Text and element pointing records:

========================================================================

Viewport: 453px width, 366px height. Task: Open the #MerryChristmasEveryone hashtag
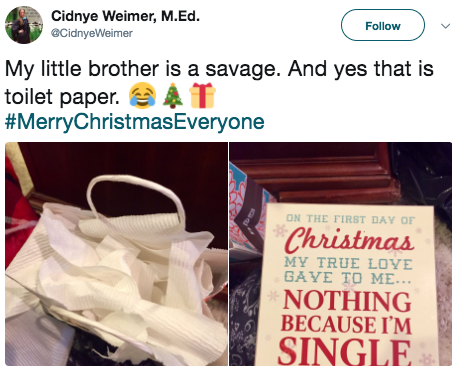(135, 121)
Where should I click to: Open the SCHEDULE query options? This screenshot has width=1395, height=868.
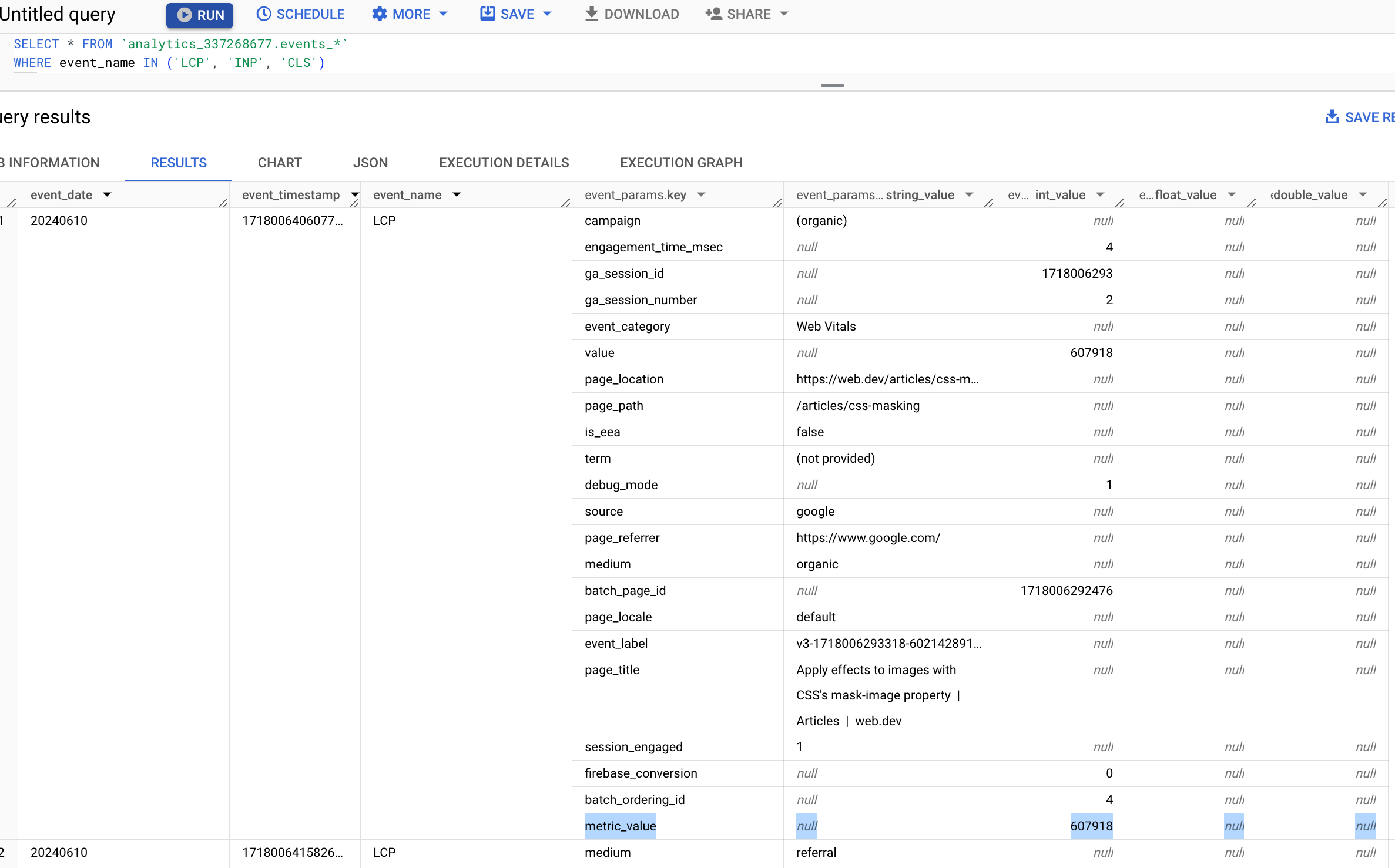[300, 14]
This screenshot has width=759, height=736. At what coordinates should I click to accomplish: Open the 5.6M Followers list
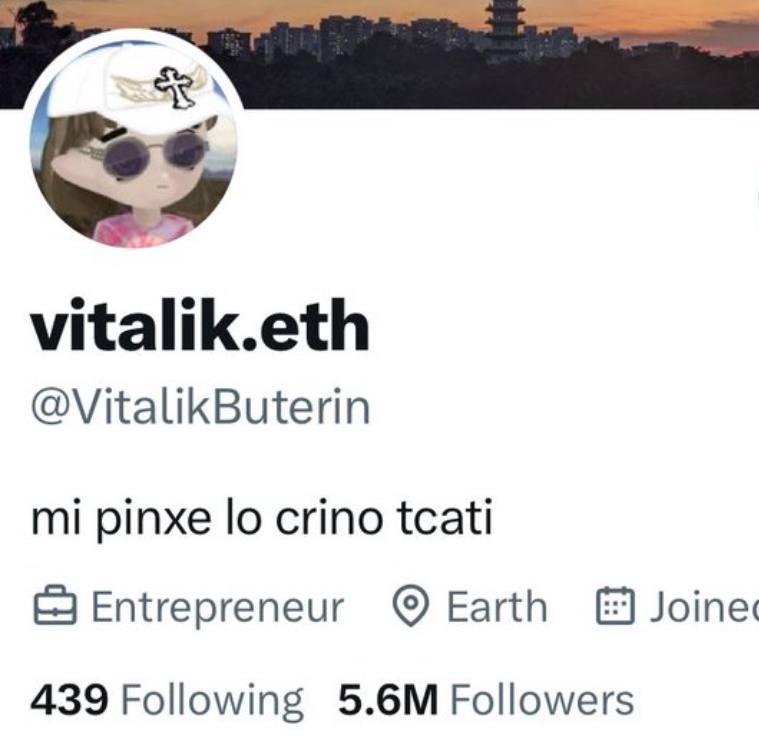coord(486,700)
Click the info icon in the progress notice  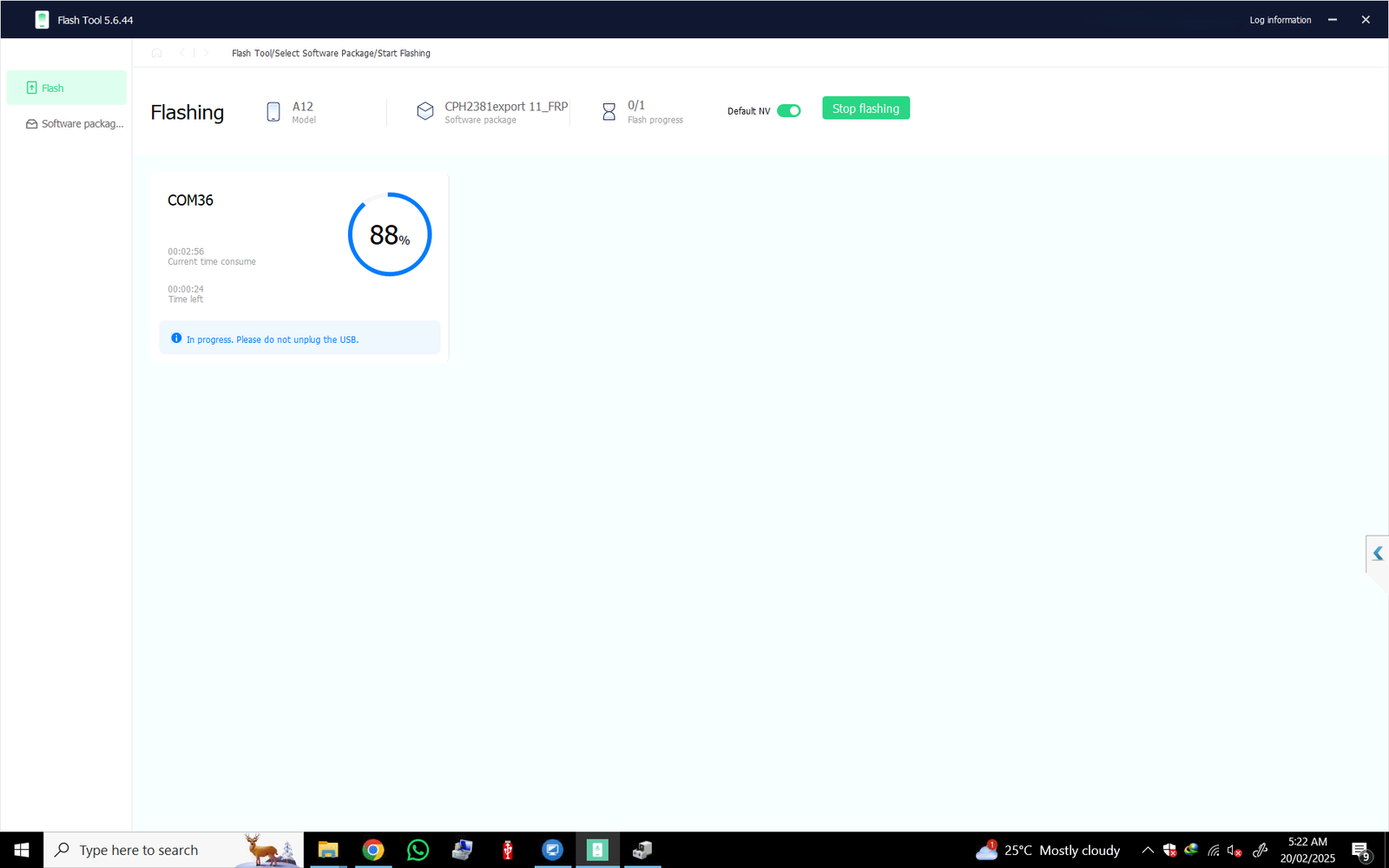coord(177,339)
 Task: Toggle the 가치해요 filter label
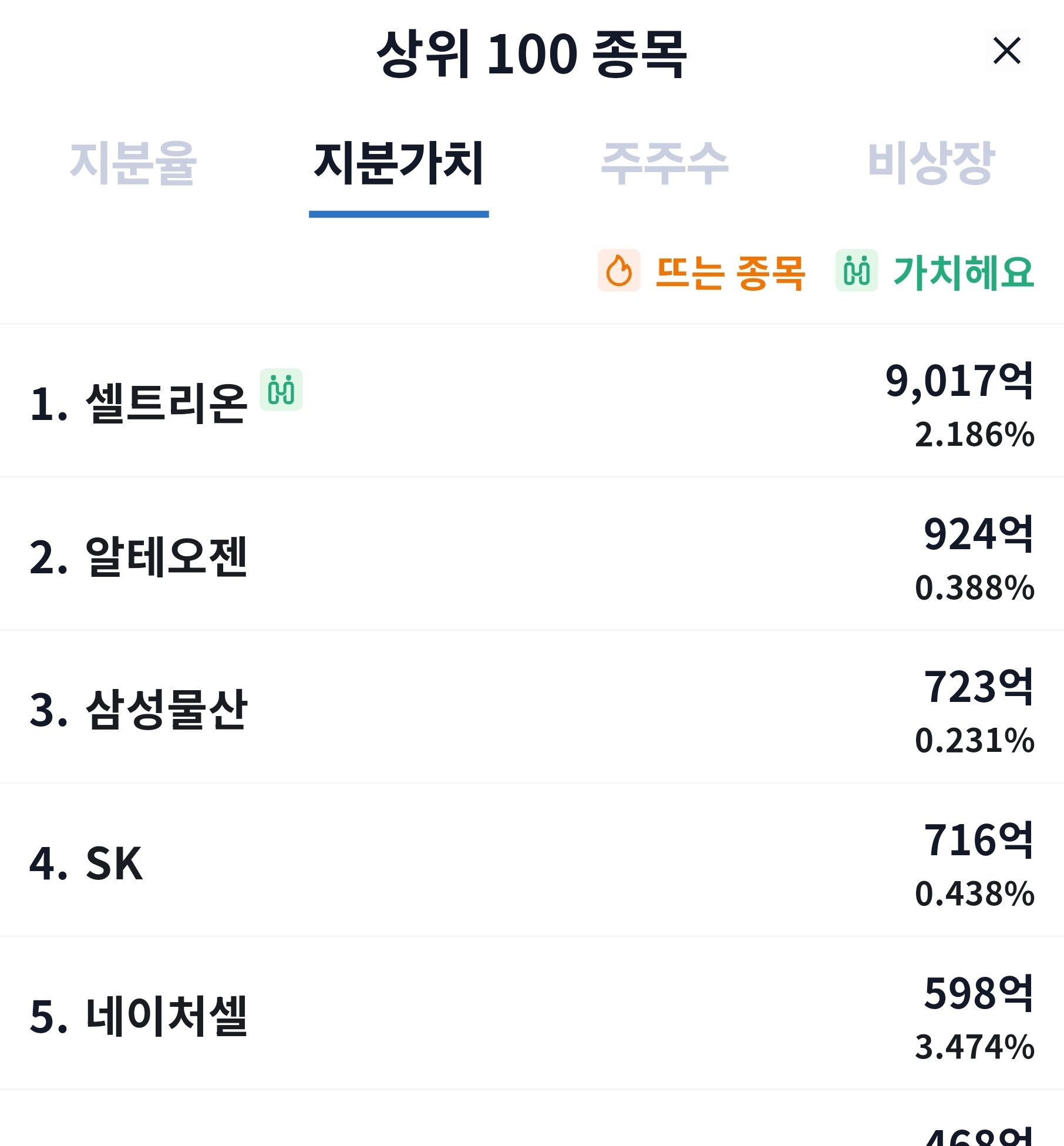point(963,273)
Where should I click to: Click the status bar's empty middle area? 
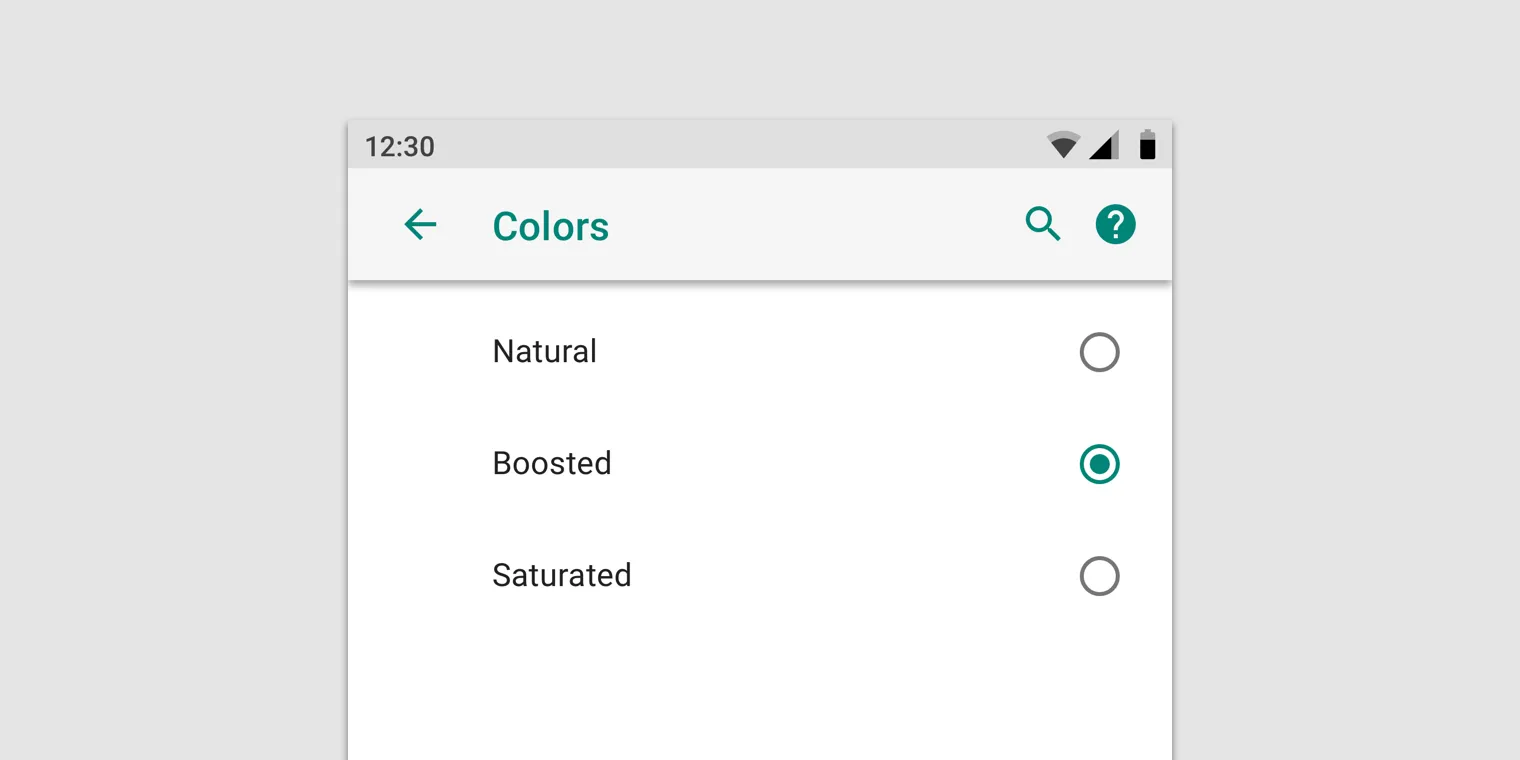coord(740,146)
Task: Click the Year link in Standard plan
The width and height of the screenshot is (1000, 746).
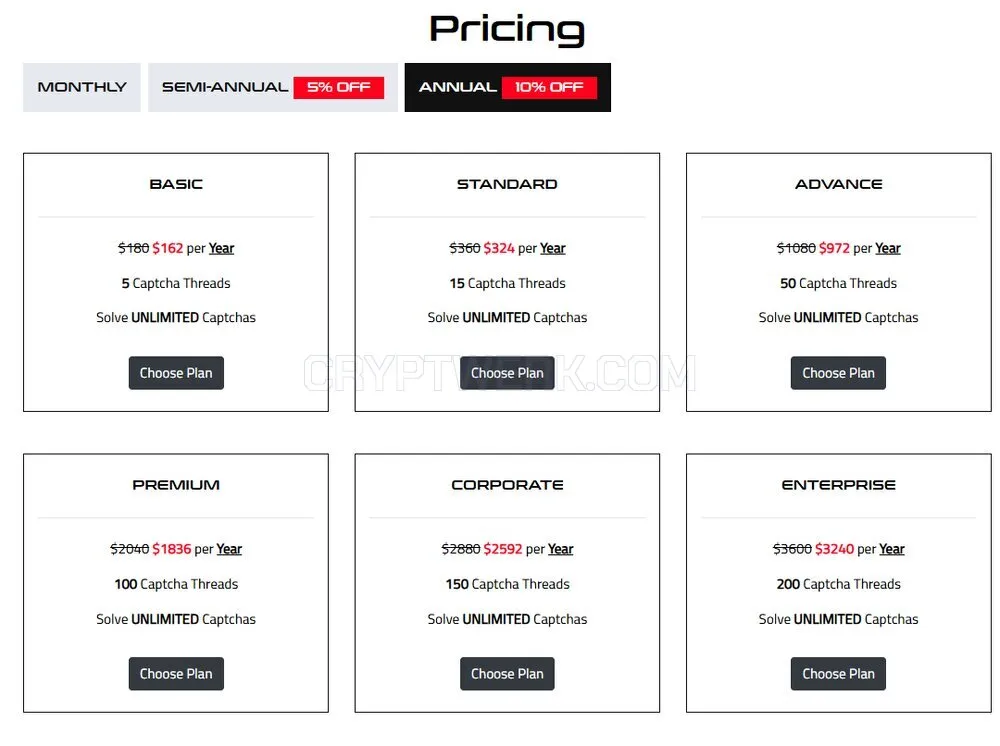Action: tap(552, 249)
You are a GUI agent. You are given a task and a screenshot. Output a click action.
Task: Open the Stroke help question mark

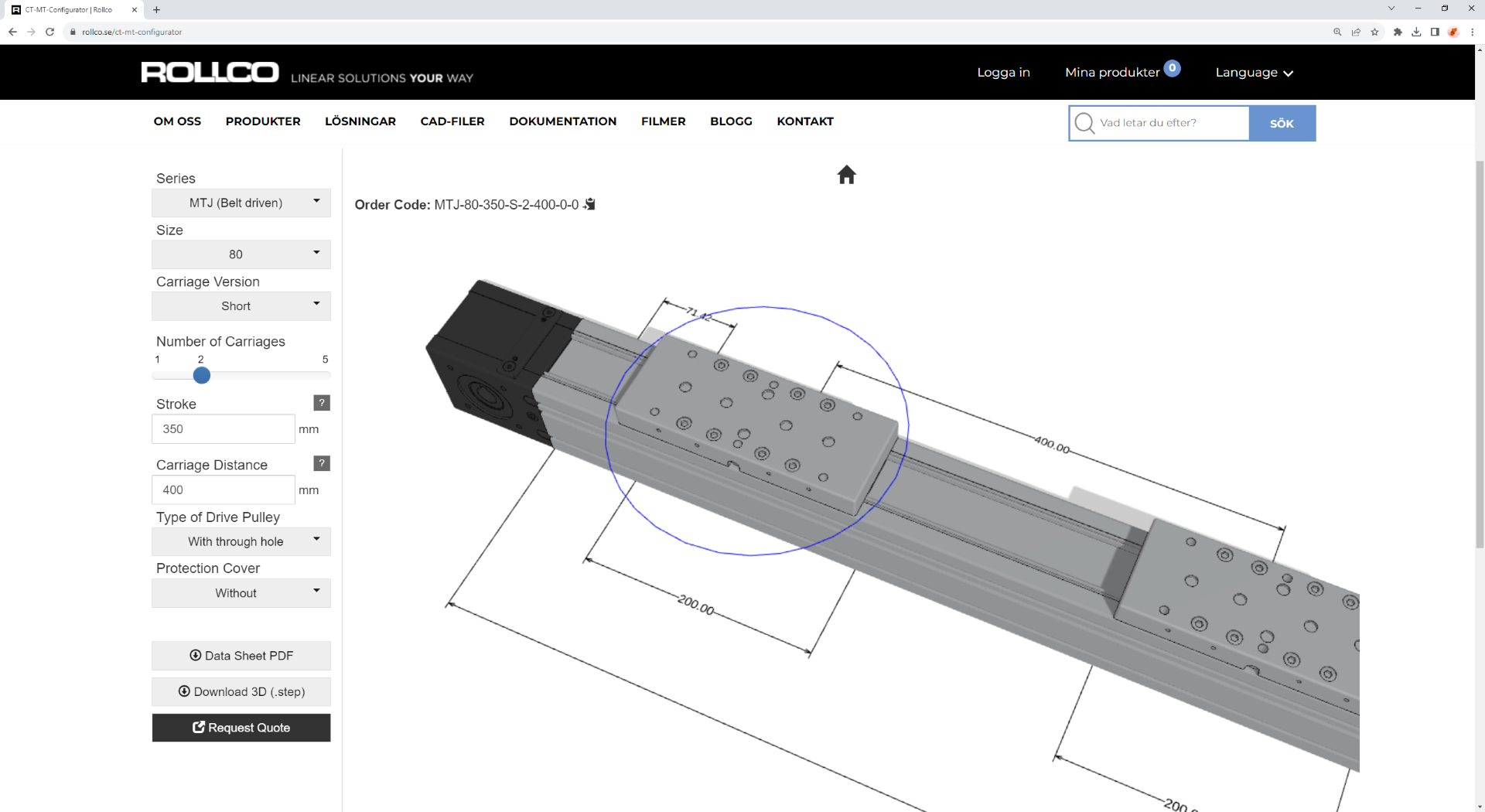(322, 403)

========================================================================

• _EXERCISE_
Rewrite the listing from the line with "Where should I click to: Click" through the end, substituting "Month" for "Year" and keeping everything else the same. Leave the pictures out.

• _RESPONSE_
Where should I click to: Click the status bar's empty middle area? 
coord(740,146)
Task: Click the Month link in Standard plan
The width and height of the screenshot is (1000, 746).
Action: tap(552, 249)
You are a GUI agent. You are given a task and a screenshot. Output a click action.
Task: Open the Stroke help question mark

(322, 403)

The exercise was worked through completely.